Отец Сигизмунд задал свидетелям приличествующие вопросы, затем приступил к совершению таинства брака. Оттар и крестьянин Фадей стояли молча, обнажив головы и сложив руки на животе. Оттар не знал, о чем думает Фадей, а сам он исступленно, как никогда в жизни, молился: Господи, не дай ей умереть… Он не вспоминал, что когда-то Ядвига ему отказала, а в прошлом году они поссорились из-за Эрика.
— …и ребенка, рожденного Ядвигой, объявляю своим законным, — донесся до Оттара неестественно звонкий голос Эрика.
— Объявляю вас мужем и женой перед Богом и людьми, — закончил отец Сигизмунд.
Ядвига, которую во время церемонии Эрик поддерживал в полусидячем положении, закрыла глаза. По вискам катились капли пота. Она дышала ртом, и Оттар увидел: при каждом вздохе на губах ее появляются капли крови.
Эрик все-таки не оставил идеи спасти ее. Отнял простыню… И замер, сжав губы и прикрыв глаза. Оттар понял, что молиться было бесполезно. Непонятно, как она до этой минуты дожила.
В правом боку, чуть ниже ребер зияла страшная рана. Ядвигу почти разрубили пополам. В рану вылезали внутренности, с кровью вытекала и желчь… Но Эрик на что-то надеялся.
Ядвига умерла через час у него на руках.
Эрик не позволил хоронить ее здесь же, в наспех вырытой могиле. Тело Ядвиги положили на подводу и повезли в женское аббатство.
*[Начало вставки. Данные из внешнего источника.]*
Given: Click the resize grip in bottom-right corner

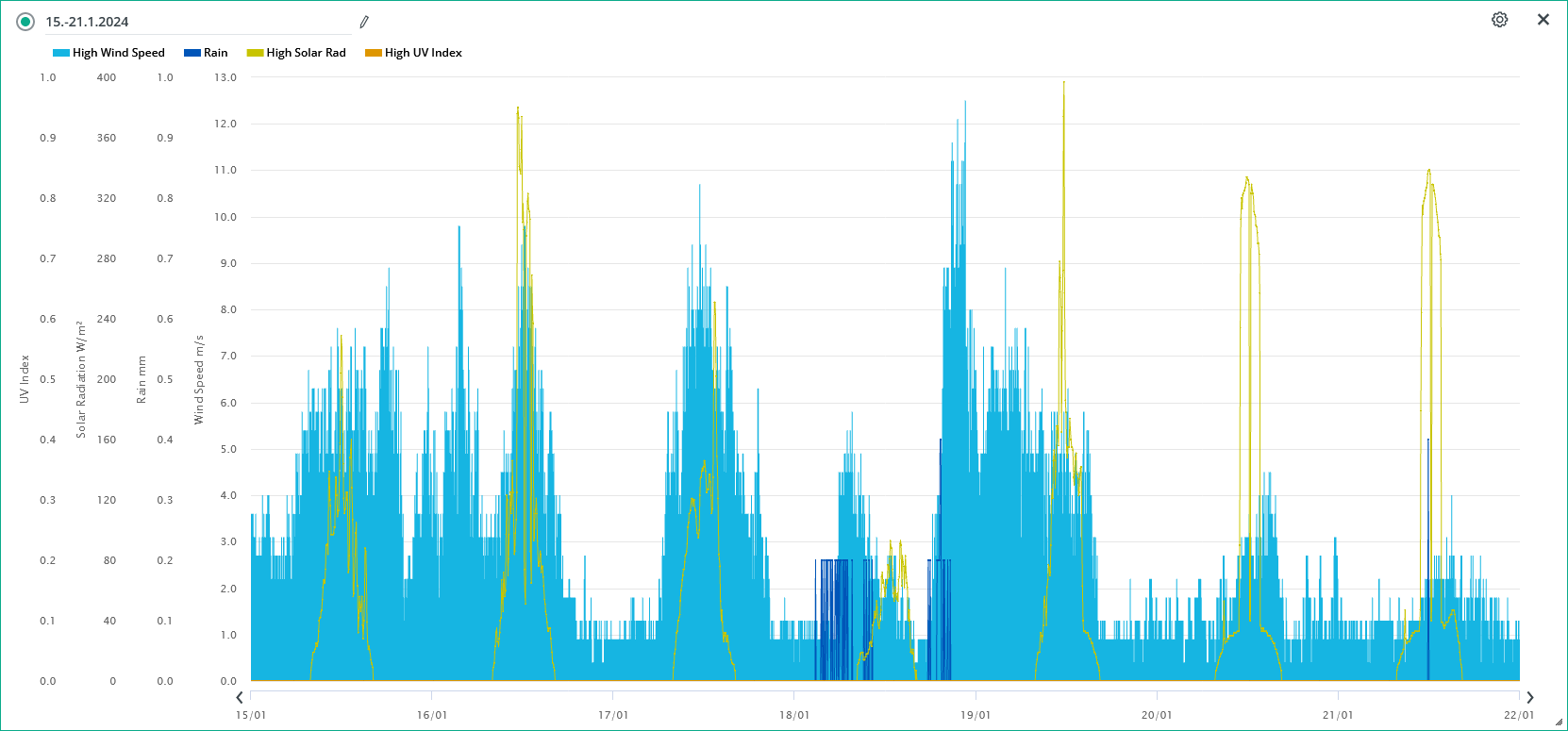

Эрик ехал рядом с каменным лицом, и Оттар понимал: венчание с умирающей не стало для него пустой формальностью. Пусть он говорил, что страсть его прошла, пусть были у него другие любовницы, Ядвигу он любил. Искренне. Любил — и потерял. Оттар, чувствуя свое унизительное бессилие, поотстал. И поравнялся с отцом Сигизмундом.
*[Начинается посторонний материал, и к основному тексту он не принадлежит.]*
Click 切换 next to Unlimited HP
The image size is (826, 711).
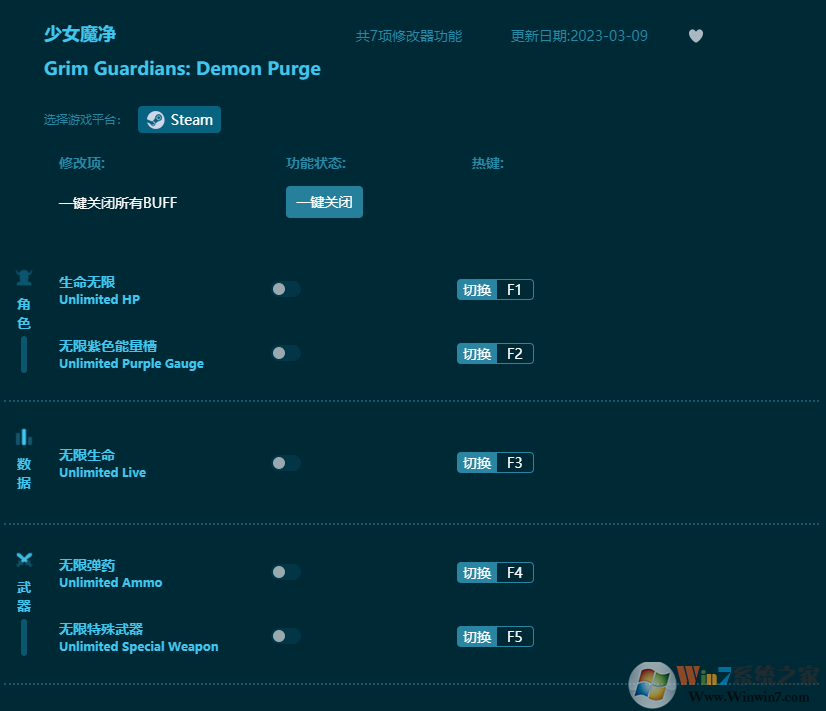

— …Моя вина, — твердил тот без притворства. И не потому твердил, что обязан был такое говорить, как и всякий священник. — Моя это вина… Если б я ее удержал…
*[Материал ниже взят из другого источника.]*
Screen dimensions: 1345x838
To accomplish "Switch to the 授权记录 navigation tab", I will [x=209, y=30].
Оттар не расспрашивал, что произошло. Отец Сигизмунд поведал сам.
— Ядвига, царствие ей небесное, приехала пополудни. В женскую обитель. С дочерью. О, Господи, велик Ты и всемогущ! — вдруг охнул он. — Что было бы, если б она с дочерью осталась дома! — и продолжал: — Оставила дочь послушницам, они любят с ней играть, и сама в сад вышла. В тот, что за оградой. Ядвига хотела положить зерно в монастырские хранилища — сам знаешь, сын мой, что сейчас в стране деется. У нас стены каменные, мы и пожар выдержим, и осаду. Не то, что ее усадьба. Я сказал — Церковь никогда не оставит без помощи детей Божьих, конечно, пусть крестьяне к нам свозят, у нас в сохранности пролежит хоть до смыкания времен…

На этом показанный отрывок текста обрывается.